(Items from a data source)
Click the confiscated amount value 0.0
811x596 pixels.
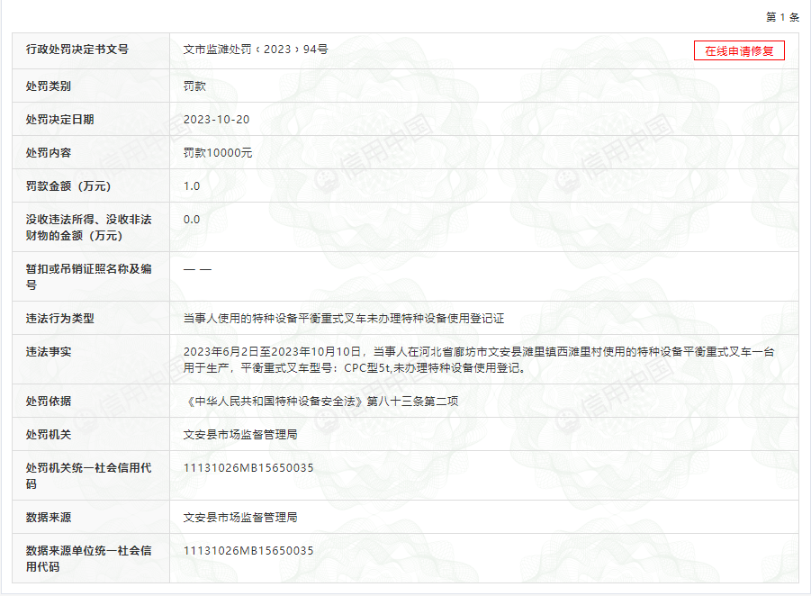[192, 219]
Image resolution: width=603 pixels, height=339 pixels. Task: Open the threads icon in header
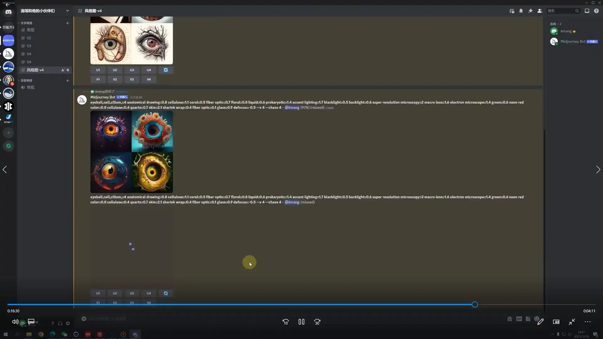click(x=512, y=11)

What to do
Lay out the lines above as a Markdown table with the columns Row and Line, numbering each line and skipping any blank ones. Leave the pictures out.

Reply to the task
| Row | Line |
|---|---|
| 1 | Click the confiscated amount value 0.0 |
| 2 | 811x596 pixels. |
| 3 | [192, 219] |
| 4 | Image resolution: width=603 pixels, height=339 pixels. Task: Open the threads icon in header |
| 5 | click(x=512, y=11) |